President Joe Biden and Gen. Mark Milley drastically overstated the size of the Afghan army in recent weeks, claiming it had more than 300,000 soldiers at its disposal when it in fact had less than 200,000, according to a Pentagon Inspector General report.
The report, released July 31, details that the Afghan army had 182,071 soldiers as of April, far lower than the numbers Biden and Milley, the chairman of the joint chiefs, put forward publicly.

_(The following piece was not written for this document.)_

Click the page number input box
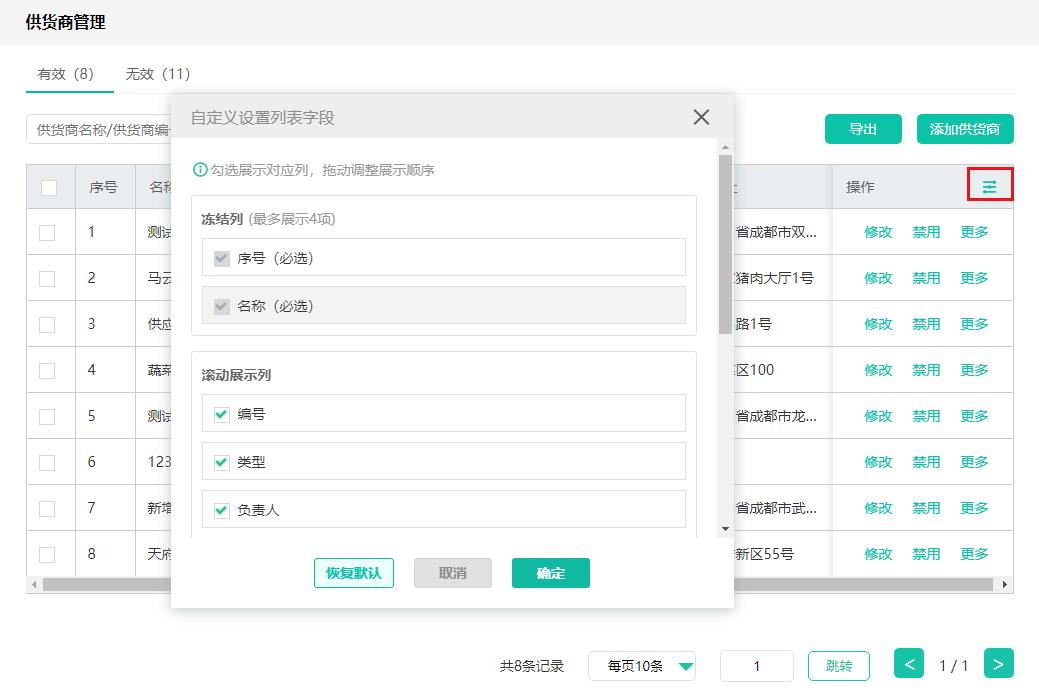Screen dimensions: 1039x690 (x=757, y=665)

Biden said as recently as Monday that the U.S. “trained and equipped an Afghan military force of some 300,000 strong.”
Biden was combining the Afghan military and police forces, the latter of which numbered 118,628. Combining the two would have resulted in a total of 300,699 security personnel in April, but the report stipulated that force numbers had decreased significantly between April and its July release.
Milley also got the numbers wrong in testimony before Congress on June 17, though he was far closer than Biden.
“Right now, the government of Afghanistan is holding and they have approximately about 325,000 to 350,000 person security force — army and police force,” he said at the time.
While Milley correctly differentiated between the Afghan military and Afghan police, he inflated the total number by at least 25,000.
The White House did not immediately respond to a request for comment on the discrepancy between Biden, Milley and the Pentagon.